What to say about custard? Not even sure where to start. I barely need to explain why enrobing your dessert of choice in a lush, silken pool of eggy, vanilla-y, creamy glory is relevant to the interests of those that follow this blog, but suffice it to say that making the [minimal] effort to whip up a custard is most definitely worthwhile. This particular incarnation is essentially crème Anglaise (that’s basically French for ‘English cream’ but let’s not call it that), although I put half cream and half milk rather than all-milk as per tradition, because it makes it a bit thicker, and, well…creamier. That is what passes for a grand revelation around here.  You may also wish to spike your custard with various sorts of booze eg. rum, whisky, brandy, which I think is an admirable concept. I am uncomfortably familiar with custard powder from my days as a chef in a rest home (they eat that stuff by the gallon, no lie) but here comes another ground-breaking revelation: when you make it from scratch it does in fact taste vastly better. 

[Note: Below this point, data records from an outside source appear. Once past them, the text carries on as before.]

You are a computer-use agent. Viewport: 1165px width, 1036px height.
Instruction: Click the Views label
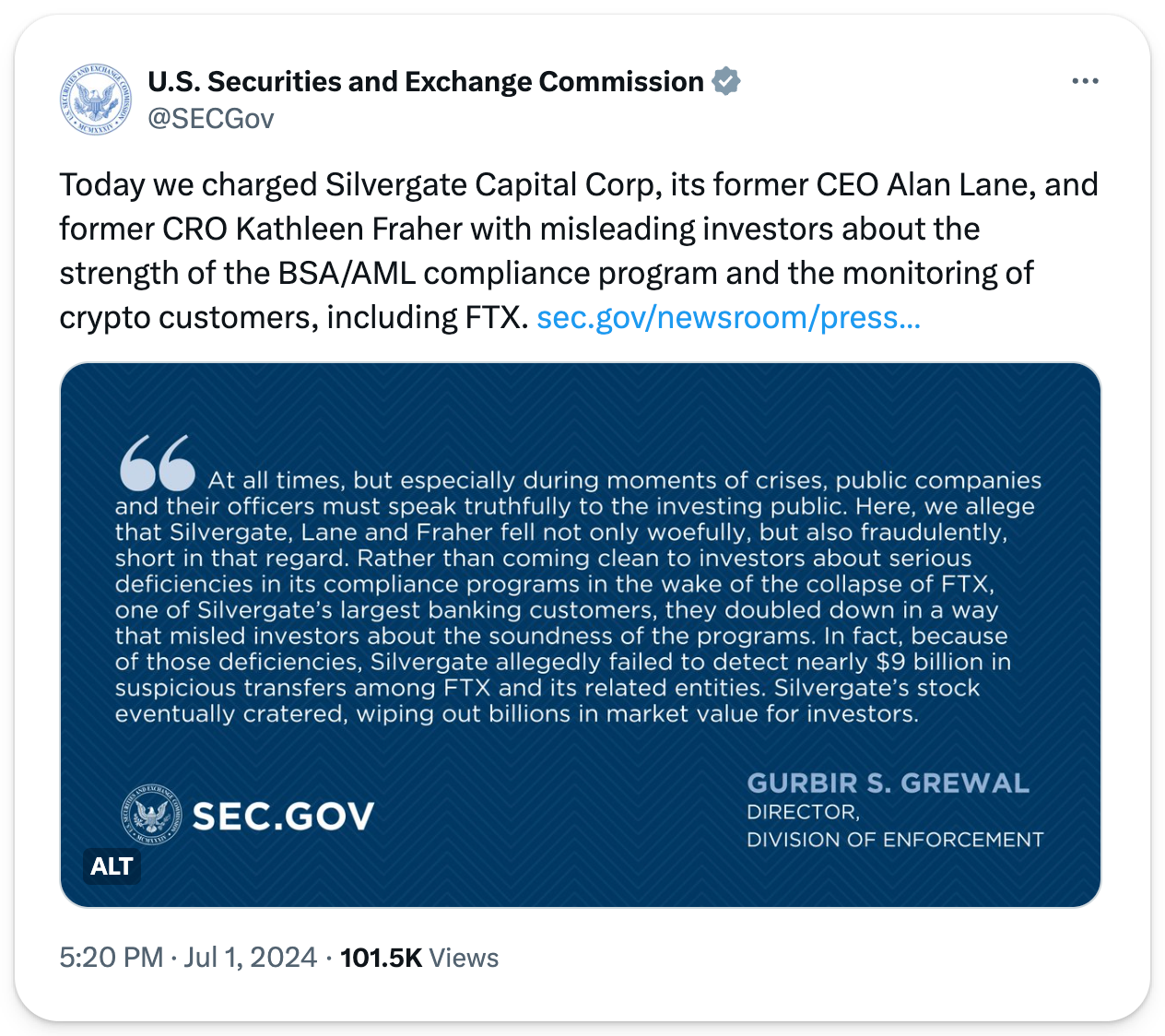(x=464, y=958)
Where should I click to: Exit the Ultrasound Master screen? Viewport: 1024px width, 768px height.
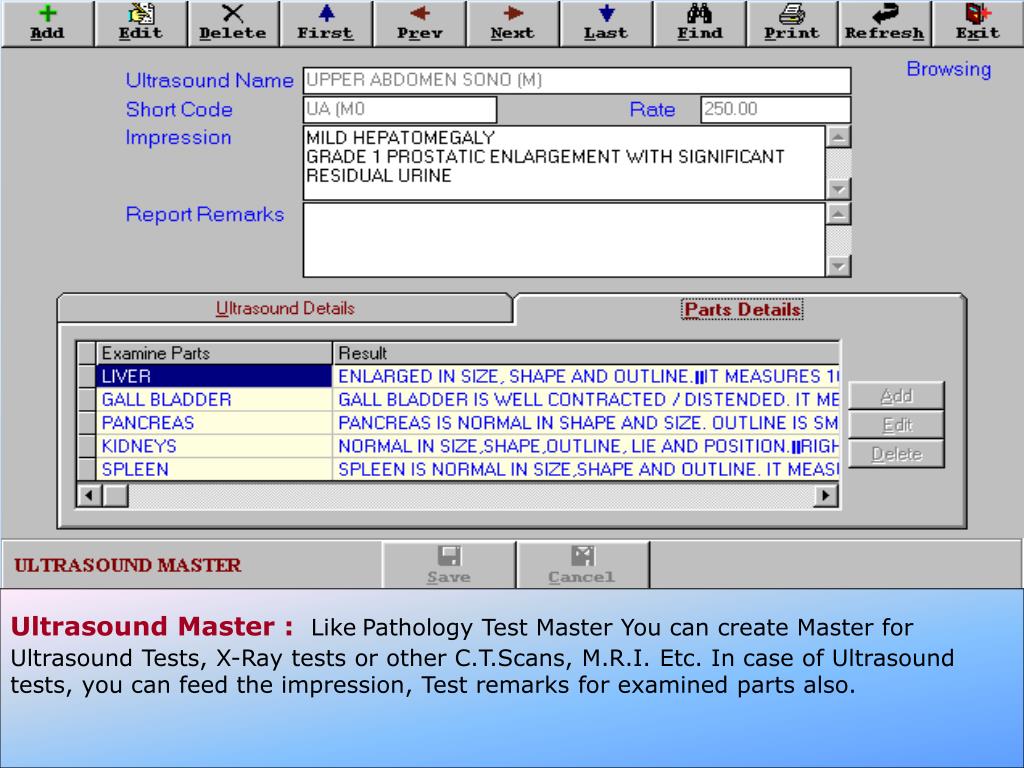tap(978, 24)

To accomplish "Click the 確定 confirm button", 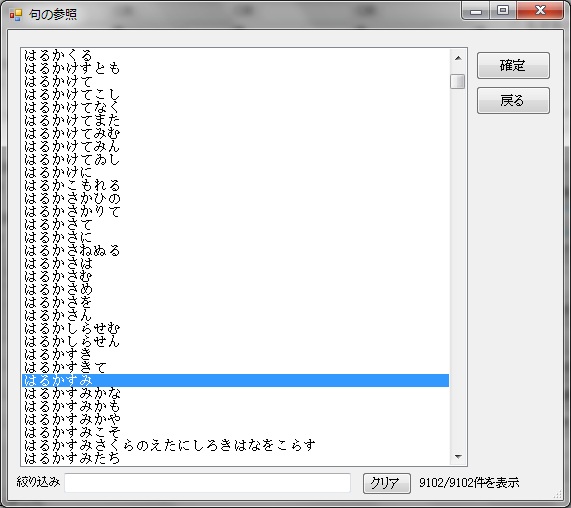I will tap(513, 66).
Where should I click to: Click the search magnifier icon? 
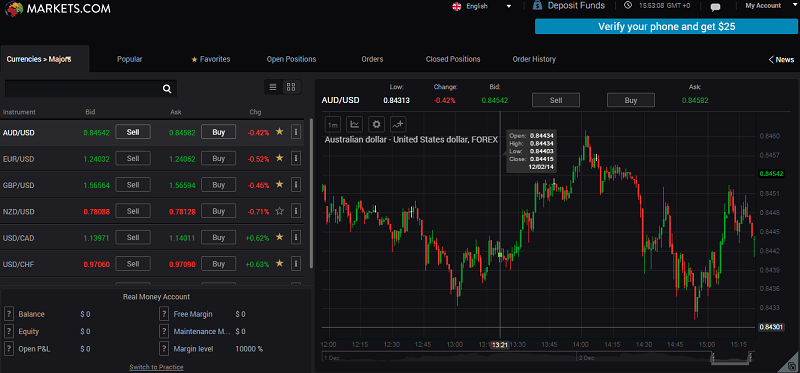point(167,89)
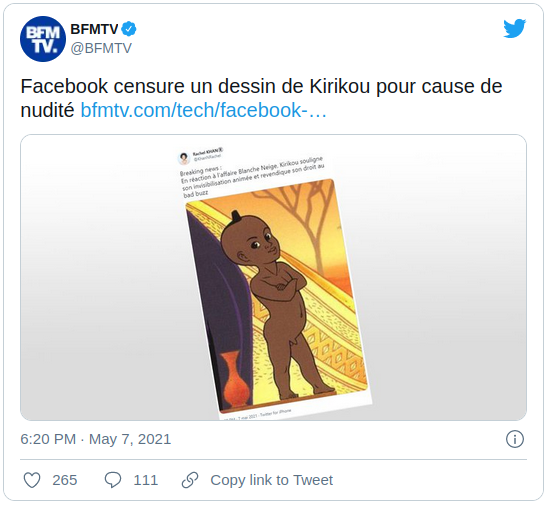Screen dimensions: 547x506
Task: Click Rachel Khan's small avatar in image
Action: [x=184, y=158]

This recipe is for an arbitrary number of egg yolks, but you can scale it up or down based on how many you want to use. It is a good way to use up leftover yolks from baking things with egg whites only, like friands.

Pouring Custard


  • 3 Egg yolks
  • 30g / 2 tsp Sugar (that’s 10g per yolk)
  • 150ml Cream (that’s 50ml per yolk)
  • 150ml Milk (and again, 50ml per yolk)
  • 1 tsp Vanilla extract OR 1 vanilla pod


  • Pour your cream and milk into a saucepan, and add the vanilla. If you are using a pod, split it down its length, scrape out the seeds, and then chuck the empty pod into the liquid as well. Get it heating.
  • Place your egg yolks in a bowl that you will be able to freely move a whisk around in. Add your sugar and whisk it into the yolks straight away.
  • Once the liquid has just begun to boil, take it off the heat, fishing out the vanilla pod if necessary.
  • With your whisk in hand, add a little splash of liquid into the yolks, with the emphasis being on ‘little‘. This is called ‘tempering’, and it stops the yolks from instantly cooking, which they would do if you poured all the boiling liquid on at once. Whisk the liquid in as you pour it.
  • Keeping adding liquid slowly, whisking the mixture constantly.
  • Once all the liquid and yolks are combined, return the mixture to the saucepan.
  • At this point, it is handy to fill up your sink with some cold water: just enough so that you could potentially put the saucepan into the sink and have water come up around the sides. This is a precaution for new players who may run a risk of splitting their custard. Don’t worry though! You can do it.
  • Grab yourself a wooden spoon, and gently stir the mixture while cooking it over a low-to-medium heat. The custard will gradually thicken until it clings to the back of your spoon slightly, and you can run a finger over the back of said spoon and see a track where the coating was. To get scientific about it, the egg yolks will curdle if they get hotter than 80°C, so if you have a thermometer you can keep any eye on it.
  • If you think you’ve gotten your custard too hot, calmly place your pot in the sink of cold water and whisk it quickly to cool it down rapidly. This might save it from curdling if such a happening should befall you.
  • Pass the custard through a sieve to make sure it is smooth and velvety.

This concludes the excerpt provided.